WORK REQUEST: Go through the material below, count the lines with the word "target", and reply with the count alone.
-- RECORDS TO PROCESS follows --
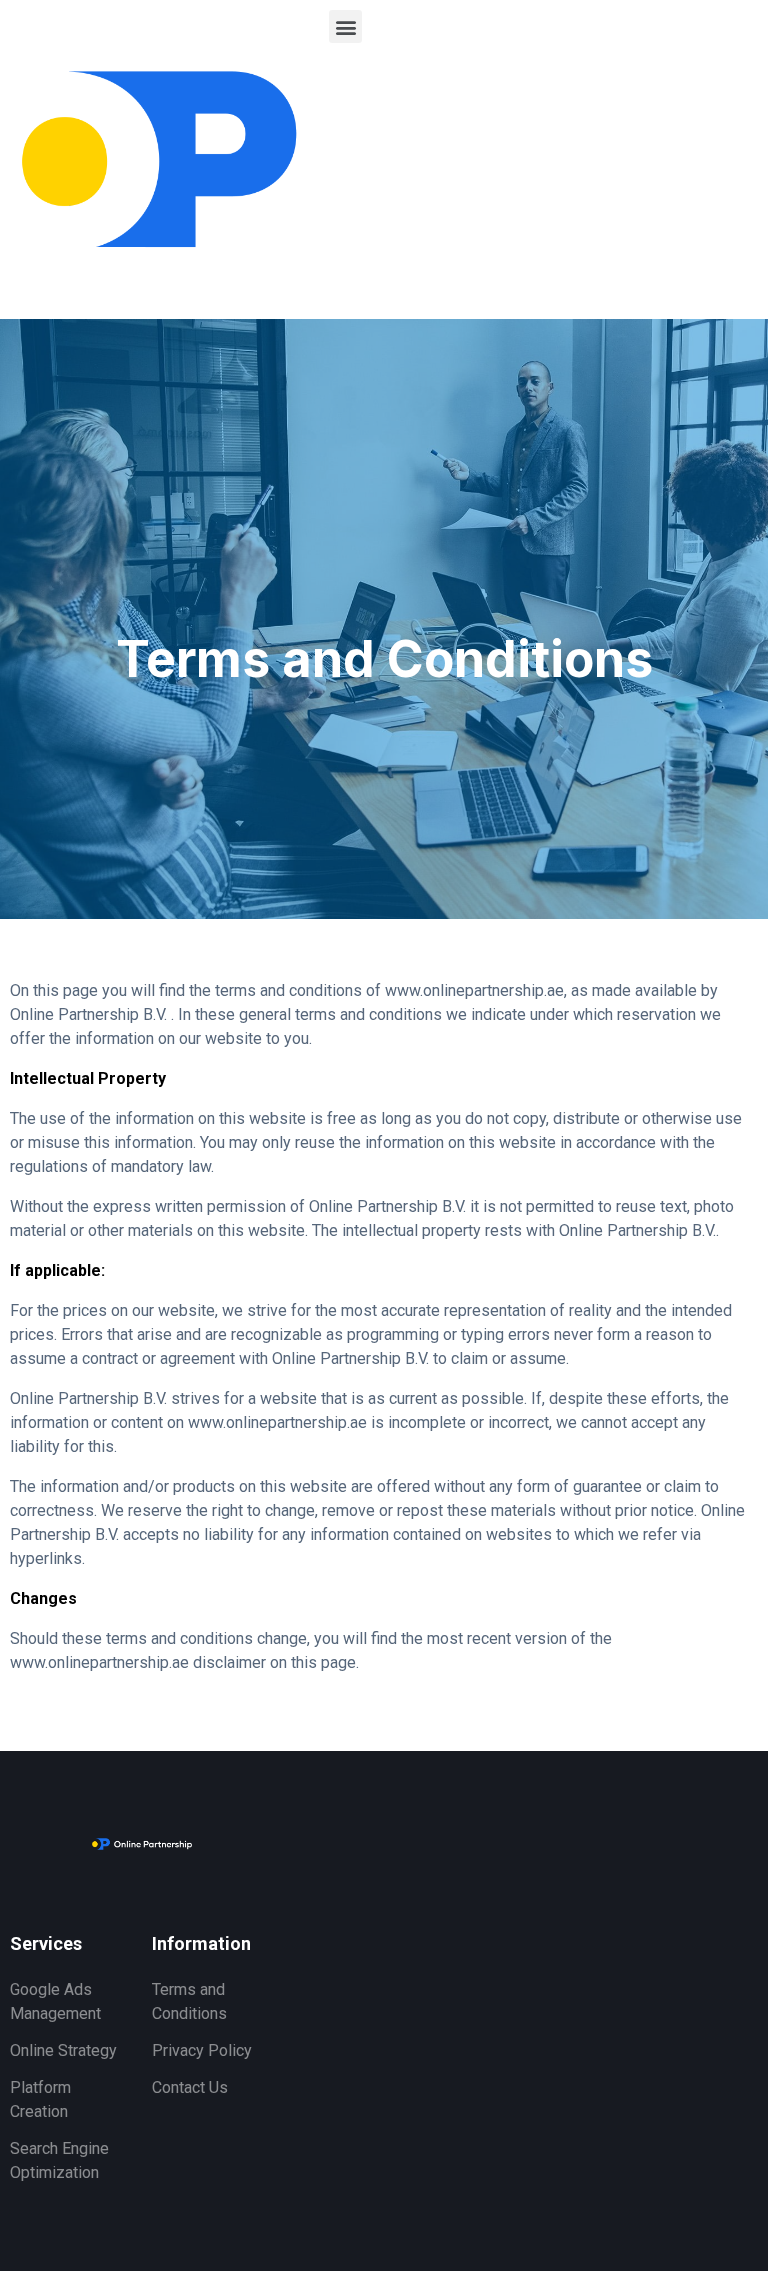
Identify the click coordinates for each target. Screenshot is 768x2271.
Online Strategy (63, 2050)
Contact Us (190, 2087)
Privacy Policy (202, 2050)
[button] (345, 26)
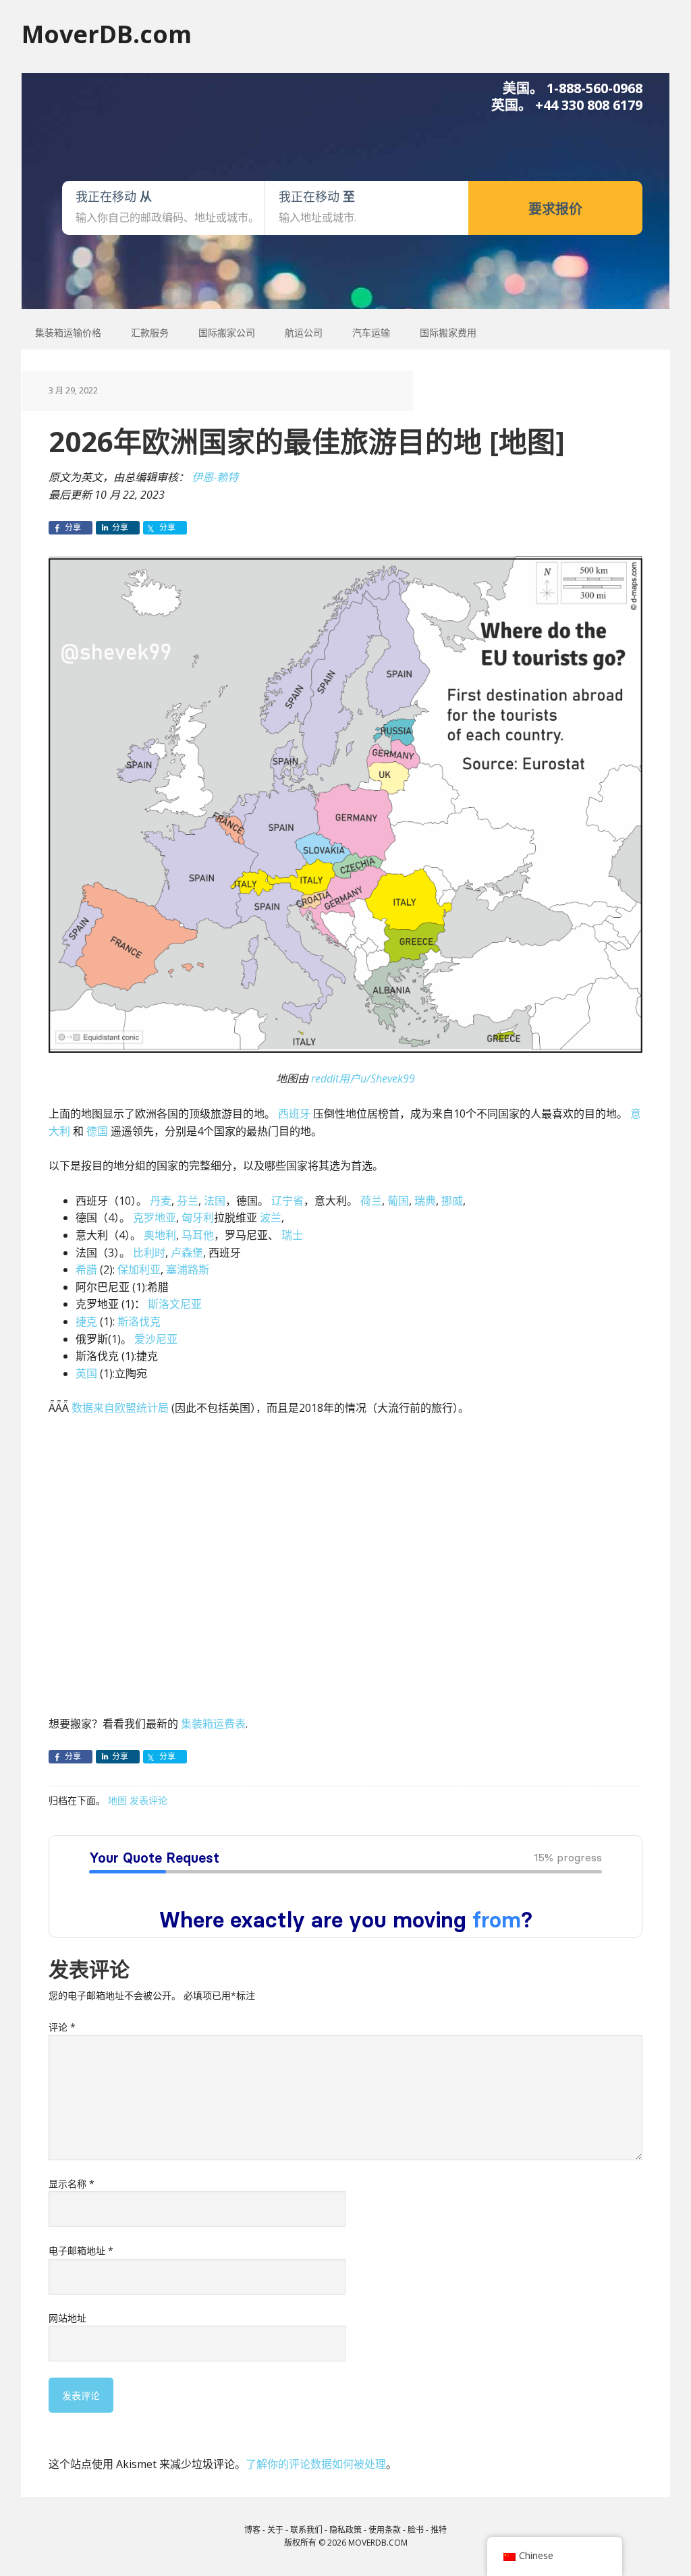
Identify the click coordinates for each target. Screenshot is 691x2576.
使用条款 (384, 2530)
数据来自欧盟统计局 (120, 1407)
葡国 (398, 1200)
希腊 (86, 1269)
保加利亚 (139, 1269)
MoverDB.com (107, 33)
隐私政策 (345, 2530)
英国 (86, 1373)
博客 (252, 2530)
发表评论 (148, 1800)
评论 (62, 2027)
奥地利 (160, 1235)
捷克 (86, 1321)
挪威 (452, 1200)
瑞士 (292, 1235)
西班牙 (294, 1113)
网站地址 (67, 2317)
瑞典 (425, 1200)
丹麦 (160, 1200)
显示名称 (71, 2183)
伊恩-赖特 (215, 477)
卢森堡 (187, 1252)
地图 (117, 1800)
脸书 (416, 2530)
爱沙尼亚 (155, 1339)
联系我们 (306, 2530)
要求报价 (555, 209)
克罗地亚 (154, 1217)
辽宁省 (287, 1200)
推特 (439, 2530)
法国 (214, 1200)
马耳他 (198, 1235)
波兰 (270, 1217)
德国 (97, 1131)
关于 (275, 2530)
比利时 (149, 1252)
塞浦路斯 (187, 1269)
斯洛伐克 (139, 1321)
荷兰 (371, 1200)
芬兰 (187, 1200)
-- RECORDS TO PROCESS concluded --
ANSWER FOR THIS EXERCISE: 2